Ultrasonic SRI provides important information on regional deformation, but the identification of shortening and lengthening does not differentiate between active (internal) and passive (external, elastic) force development. Passive pre-stretch of a myocardial segment by an externally applied active force may increase the stored elastic energy in this segment. This stored elastic energy may then lead to passive shortening, depending on the regional loading conditions. In such a case, the presence of late systolic shortening, as identified by a negative SR, does not necessarily indicate active contraction but may also be due to passive elastic recoil.
The quantitative analysis focused on peak myocardial motion and deformation during global (and not local) LV systole. This limits the comparison of our findings with those of other studies and might explain why we found no significant effect of CRT on the peak systolic septal velocities, as reported previously (19,20).
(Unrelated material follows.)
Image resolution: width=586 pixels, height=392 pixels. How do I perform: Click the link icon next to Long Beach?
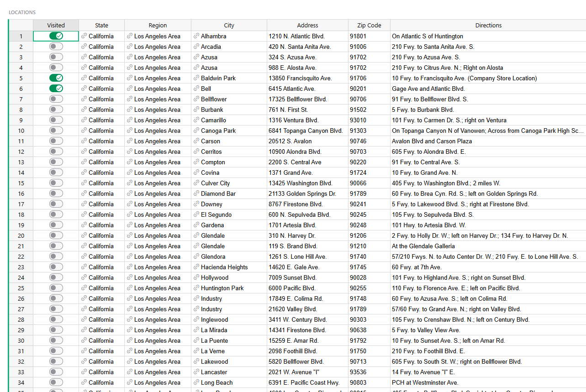click(x=196, y=382)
A larger patient population is required to obtain reliable information on the full spectrum of asynchrony in LBBB patients and to correlate the findings to the acute effects on mitral regurgitation (21), long-term clinical improvement (3), and possible reverse remodeling (11).
Myocardial motion velocities and deformation parameters by CDMI are low in patients with advanced systolic heart failure, which complicates the identification of peak systolic motion and deformation and makes the results susceptible to artifacts and errors. A time-consuming off-line analysis protocol with careful tracking of the region of interest, identification of global ventricular timing, and averaging of several beats were applied to enable data analysis. Technical improvements are required to make SRI data analysis easier and applicable for routine clinical use.
Conclusions. The presence of LBBB in failing hearts leads to a significant redistribution of regional wall stress, which may in turn contribute to the progression of the underlying disease, independent of biochemical and cellular alterations. These deleterious effects of asynchronous activation can be assessed noninvasively by ultrasonic SRI and provide information on the impact of asynchrony in the individual patient. This may help to improve patient selection for CRT and to identify better long-term responders. In particular, the noninvasive identification of an excessively preloaded, late-activated region should stimulate the use of CRT to relieve the overloaded myocytes by early activation. Strain rate imaging can be used for monitoring the efficacy of this approach and helps us to understand the responsible mechanisms for reverse remodeling.